Title: Thomas Butler Gunn Diaries: Volume 7, page 22, February 12, 1855

Description: Describes a visit to a church in Cumnor with Mr. Franklin.

Transcription:

we went to the Church, where he [Mr. Franklin] left me, for half an hour to go over it. The spacious Church yard has a plentiful crop of grave stones, amid which you may spy the stump and pedestal of a crop. The Church is a fine one, with plain Norman doorway in its thick walled tower, small columns on either side of it, perpendicular windows in the clove-story, early English ones elsewhere, and a bastard classic (!) porch.
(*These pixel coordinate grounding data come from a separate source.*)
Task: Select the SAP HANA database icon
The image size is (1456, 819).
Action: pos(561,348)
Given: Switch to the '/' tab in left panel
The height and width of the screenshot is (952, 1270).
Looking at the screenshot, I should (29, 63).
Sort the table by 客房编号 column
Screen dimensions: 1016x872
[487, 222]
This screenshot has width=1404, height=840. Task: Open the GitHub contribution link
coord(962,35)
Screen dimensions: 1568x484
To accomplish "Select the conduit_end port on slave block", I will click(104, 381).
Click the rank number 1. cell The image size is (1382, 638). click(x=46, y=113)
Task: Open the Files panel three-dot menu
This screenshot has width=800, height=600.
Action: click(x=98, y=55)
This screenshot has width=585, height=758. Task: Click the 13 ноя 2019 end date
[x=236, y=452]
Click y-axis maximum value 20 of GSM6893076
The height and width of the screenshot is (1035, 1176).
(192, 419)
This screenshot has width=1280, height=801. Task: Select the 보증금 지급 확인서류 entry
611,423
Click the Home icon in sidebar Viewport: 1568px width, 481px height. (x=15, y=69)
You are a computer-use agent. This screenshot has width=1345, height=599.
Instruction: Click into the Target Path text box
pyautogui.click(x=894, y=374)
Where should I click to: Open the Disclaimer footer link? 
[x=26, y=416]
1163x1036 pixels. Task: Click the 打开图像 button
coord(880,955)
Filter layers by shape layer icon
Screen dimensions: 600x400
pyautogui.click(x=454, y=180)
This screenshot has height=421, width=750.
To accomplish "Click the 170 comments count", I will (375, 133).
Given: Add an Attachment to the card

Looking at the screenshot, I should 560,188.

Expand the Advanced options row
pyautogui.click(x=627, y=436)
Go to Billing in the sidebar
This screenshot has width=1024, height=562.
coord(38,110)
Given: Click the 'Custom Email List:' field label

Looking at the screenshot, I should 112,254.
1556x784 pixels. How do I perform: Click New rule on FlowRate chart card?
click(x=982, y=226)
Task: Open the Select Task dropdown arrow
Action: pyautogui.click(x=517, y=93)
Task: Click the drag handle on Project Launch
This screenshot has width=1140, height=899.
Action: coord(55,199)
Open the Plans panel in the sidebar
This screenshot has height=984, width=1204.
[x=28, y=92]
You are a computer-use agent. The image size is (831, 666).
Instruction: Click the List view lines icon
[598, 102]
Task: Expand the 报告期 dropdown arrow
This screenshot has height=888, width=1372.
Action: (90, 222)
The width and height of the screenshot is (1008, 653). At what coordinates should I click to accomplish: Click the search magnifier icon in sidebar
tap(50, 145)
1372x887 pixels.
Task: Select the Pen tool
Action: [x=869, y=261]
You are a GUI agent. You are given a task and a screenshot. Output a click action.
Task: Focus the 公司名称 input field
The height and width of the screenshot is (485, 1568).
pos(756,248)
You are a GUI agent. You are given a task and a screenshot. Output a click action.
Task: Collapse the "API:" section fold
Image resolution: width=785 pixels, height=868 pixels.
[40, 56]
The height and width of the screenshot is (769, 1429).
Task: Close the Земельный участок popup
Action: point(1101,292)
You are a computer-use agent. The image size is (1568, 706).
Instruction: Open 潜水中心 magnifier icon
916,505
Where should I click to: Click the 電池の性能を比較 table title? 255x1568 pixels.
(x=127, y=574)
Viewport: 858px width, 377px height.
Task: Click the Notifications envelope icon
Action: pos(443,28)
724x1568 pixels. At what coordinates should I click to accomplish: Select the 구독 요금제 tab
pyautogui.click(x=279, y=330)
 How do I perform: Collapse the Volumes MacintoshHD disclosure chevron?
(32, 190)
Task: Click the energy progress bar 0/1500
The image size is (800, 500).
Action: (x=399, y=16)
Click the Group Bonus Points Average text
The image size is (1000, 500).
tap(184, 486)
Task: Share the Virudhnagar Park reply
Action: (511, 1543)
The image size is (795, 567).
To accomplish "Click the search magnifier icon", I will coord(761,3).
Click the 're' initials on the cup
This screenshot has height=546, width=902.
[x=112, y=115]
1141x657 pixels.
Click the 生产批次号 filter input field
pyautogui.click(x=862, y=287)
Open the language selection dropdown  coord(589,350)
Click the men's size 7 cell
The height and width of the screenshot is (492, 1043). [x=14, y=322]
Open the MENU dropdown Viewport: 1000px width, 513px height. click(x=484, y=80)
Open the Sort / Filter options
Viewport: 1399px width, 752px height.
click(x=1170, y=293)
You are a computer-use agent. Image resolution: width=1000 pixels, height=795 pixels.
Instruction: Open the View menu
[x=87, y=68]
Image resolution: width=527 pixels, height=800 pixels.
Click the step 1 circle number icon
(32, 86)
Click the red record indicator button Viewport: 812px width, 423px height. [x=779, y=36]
Young small leaved ivy grew here and there, the snow lay thick on the graves, and a congealed stream from a pipe on the tower wall was visible.

By the aid of the Clerk & Sexton’s wife I entred. The only note worthy object is the tomb of Sir Anthony Foster, Walter Scott’s “Anthony Fire-the-faggot.” He lies in the chancel, beneath a squarely-shaped tomb with a stone canopy over it, under which, upon the wall is a brass effigy of himself and his wife, both kneeling in the customary ungraceful attitudes, he clad in a suit of armour, she with three quaintly delineated children at her tail. (Was one of these Scott’s pretty Puritan?) There is also a latin epitaph, which if it lie not after the manner of most Epitaphs, would make Sir Anthony to be a most estimable personage, rather than the hypocrite and scoundrel described by Sir Walter. Mrs S C Hall takes Tony’s part, so one naturally inclines to the other side.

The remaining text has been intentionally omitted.